Stored records
=== Begin Enclosure ===
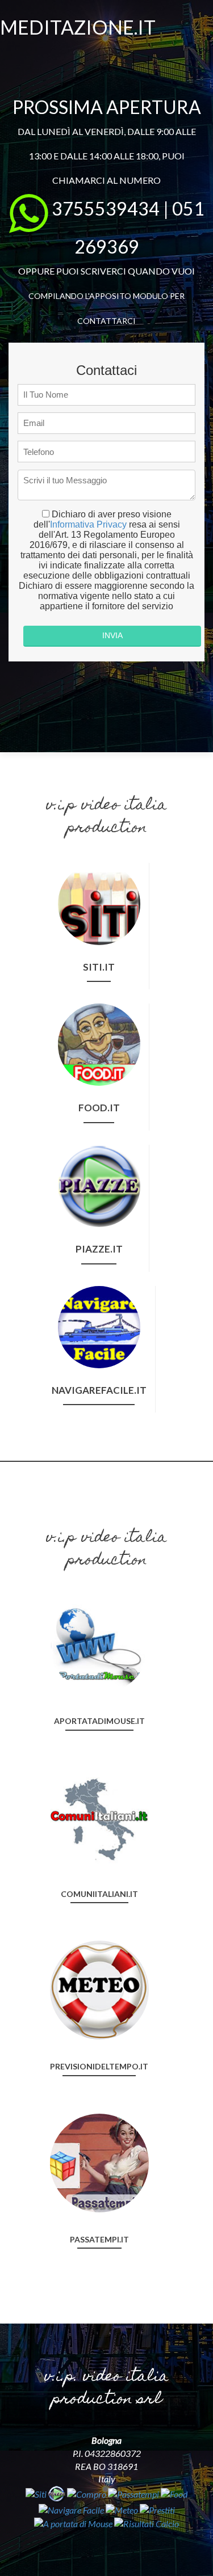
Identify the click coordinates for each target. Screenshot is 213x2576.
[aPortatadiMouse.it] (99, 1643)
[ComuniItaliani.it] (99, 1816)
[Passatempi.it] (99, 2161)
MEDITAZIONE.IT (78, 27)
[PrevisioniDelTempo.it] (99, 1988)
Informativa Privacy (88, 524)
=== End Enclosure ===
Word-for-word copy, no pictures: write out the entries above in full.

Identify the click coordinates for each target. Screenshot is 213x2576.
[aPortatadiMouse.it] (99, 1643)
[ComuniItaliani.it] (99, 1816)
[Passatempi.it] (99, 2161)
MEDITAZIONE.IT (78, 27)
[PrevisioniDelTempo.it] (99, 1988)
Informativa Privacy (88, 524)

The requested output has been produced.